Recorded data:
"""

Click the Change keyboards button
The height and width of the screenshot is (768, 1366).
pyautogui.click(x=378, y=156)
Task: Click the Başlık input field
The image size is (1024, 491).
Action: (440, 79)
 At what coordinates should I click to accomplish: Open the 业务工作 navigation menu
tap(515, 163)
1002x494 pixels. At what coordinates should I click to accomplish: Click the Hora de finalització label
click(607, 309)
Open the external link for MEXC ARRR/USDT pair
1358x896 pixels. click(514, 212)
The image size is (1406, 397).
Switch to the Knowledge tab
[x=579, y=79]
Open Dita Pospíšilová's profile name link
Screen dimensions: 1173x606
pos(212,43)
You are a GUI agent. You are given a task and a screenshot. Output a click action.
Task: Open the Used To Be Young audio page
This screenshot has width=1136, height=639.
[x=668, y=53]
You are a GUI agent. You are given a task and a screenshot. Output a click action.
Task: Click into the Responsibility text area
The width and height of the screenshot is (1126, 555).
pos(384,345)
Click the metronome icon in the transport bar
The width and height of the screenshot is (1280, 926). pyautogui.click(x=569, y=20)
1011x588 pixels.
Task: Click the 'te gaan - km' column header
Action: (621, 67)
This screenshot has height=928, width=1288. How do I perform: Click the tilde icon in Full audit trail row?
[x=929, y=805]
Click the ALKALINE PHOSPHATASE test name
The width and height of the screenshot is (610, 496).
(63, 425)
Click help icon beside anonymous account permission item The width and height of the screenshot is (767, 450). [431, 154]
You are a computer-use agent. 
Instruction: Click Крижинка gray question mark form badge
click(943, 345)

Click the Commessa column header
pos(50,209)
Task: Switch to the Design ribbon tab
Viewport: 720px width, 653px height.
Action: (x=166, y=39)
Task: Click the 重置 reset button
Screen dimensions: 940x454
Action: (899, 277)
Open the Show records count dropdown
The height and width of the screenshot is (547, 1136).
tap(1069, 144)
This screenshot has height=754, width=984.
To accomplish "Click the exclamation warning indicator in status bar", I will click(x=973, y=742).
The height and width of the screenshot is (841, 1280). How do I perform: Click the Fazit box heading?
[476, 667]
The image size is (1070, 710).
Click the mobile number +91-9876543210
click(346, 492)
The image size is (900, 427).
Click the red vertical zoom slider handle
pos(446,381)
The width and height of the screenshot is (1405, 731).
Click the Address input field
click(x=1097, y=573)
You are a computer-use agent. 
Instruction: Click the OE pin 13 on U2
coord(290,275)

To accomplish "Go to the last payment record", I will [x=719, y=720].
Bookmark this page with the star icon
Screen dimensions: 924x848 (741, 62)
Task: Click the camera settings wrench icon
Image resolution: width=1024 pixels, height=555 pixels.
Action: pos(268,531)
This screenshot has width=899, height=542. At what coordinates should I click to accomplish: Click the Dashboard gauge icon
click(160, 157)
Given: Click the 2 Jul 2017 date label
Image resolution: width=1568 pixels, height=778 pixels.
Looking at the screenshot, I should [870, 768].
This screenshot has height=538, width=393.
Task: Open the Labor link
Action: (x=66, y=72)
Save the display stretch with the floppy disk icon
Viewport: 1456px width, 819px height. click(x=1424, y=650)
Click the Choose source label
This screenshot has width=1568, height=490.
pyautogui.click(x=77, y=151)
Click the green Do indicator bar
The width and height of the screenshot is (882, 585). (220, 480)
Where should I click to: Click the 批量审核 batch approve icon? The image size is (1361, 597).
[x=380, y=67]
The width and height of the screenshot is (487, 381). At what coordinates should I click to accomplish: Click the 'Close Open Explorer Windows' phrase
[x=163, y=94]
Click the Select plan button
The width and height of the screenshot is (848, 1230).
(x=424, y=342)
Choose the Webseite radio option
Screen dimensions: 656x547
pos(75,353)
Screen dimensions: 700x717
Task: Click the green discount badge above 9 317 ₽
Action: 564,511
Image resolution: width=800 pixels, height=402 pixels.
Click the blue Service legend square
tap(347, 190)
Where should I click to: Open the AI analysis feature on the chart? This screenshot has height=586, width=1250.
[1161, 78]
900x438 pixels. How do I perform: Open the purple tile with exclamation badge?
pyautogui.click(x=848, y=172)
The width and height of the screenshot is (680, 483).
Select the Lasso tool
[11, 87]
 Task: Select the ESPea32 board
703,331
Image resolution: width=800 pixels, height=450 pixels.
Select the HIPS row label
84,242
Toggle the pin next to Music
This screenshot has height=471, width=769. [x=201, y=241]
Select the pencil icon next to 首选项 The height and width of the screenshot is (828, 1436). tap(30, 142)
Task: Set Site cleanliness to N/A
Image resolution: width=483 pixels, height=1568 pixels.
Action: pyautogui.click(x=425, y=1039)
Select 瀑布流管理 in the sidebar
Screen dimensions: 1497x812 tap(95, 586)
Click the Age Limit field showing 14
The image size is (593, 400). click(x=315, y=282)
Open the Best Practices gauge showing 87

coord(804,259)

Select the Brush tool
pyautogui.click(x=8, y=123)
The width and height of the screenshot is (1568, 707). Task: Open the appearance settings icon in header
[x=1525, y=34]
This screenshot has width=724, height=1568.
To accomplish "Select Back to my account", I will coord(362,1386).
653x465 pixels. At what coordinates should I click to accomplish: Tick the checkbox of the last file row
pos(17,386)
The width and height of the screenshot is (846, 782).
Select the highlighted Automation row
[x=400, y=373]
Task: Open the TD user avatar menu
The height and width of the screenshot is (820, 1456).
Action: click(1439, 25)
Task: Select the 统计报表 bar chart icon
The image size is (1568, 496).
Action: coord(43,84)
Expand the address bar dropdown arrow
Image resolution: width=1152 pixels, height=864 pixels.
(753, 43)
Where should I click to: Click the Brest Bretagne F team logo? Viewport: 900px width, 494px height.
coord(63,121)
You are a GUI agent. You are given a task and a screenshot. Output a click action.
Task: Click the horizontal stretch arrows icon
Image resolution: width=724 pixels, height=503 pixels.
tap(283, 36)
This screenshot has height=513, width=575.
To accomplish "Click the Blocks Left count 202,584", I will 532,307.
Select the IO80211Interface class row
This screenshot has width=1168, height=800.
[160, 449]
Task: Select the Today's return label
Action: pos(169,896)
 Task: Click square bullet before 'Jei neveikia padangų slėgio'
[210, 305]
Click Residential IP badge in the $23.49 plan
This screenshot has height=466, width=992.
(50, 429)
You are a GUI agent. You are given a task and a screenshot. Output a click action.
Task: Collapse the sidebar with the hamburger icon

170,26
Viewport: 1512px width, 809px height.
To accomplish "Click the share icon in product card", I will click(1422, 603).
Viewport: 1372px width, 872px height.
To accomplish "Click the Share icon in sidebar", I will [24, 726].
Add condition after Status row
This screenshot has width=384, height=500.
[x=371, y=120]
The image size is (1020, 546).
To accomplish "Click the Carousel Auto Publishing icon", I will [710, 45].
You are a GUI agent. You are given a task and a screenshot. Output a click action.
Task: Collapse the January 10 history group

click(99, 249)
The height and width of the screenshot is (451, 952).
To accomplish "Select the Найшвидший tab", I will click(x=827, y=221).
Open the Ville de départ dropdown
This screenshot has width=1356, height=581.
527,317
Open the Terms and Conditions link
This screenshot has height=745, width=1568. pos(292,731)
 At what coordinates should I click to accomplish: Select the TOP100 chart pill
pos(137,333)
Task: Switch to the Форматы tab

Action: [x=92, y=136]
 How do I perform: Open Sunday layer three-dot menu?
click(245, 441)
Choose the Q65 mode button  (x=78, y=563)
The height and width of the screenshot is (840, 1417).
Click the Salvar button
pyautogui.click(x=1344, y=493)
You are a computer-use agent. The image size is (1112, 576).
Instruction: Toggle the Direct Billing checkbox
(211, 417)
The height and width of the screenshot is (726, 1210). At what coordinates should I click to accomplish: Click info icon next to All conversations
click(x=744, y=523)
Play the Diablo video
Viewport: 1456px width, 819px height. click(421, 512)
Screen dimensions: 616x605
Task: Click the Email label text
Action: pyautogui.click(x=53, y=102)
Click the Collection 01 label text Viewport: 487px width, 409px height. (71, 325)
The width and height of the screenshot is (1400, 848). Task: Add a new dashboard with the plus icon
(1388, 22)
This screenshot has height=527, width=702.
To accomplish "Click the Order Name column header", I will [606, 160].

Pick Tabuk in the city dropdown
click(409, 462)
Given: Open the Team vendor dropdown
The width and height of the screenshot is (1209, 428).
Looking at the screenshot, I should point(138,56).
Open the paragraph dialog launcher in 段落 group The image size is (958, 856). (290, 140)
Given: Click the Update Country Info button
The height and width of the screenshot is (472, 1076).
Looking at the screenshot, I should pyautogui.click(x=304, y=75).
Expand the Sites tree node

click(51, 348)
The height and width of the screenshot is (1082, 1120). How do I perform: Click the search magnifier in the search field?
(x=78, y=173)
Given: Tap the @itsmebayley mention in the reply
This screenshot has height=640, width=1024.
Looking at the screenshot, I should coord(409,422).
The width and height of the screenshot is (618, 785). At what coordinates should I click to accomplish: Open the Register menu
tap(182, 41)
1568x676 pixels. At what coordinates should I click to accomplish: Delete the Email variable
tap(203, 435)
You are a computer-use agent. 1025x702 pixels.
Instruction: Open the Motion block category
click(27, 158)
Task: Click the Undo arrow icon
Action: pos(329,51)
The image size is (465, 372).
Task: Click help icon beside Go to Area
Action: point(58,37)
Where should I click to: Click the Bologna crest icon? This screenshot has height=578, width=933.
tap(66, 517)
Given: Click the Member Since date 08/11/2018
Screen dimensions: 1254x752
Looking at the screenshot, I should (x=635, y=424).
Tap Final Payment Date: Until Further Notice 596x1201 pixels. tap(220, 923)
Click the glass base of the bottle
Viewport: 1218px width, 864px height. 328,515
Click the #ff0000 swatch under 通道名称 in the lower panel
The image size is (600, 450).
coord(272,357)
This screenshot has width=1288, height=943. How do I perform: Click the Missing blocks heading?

"""

WORK TO BE COMPLETED. Count up the lines of the data that include "computer". Reply with a number only.

EXERCISE OUTPUT. 4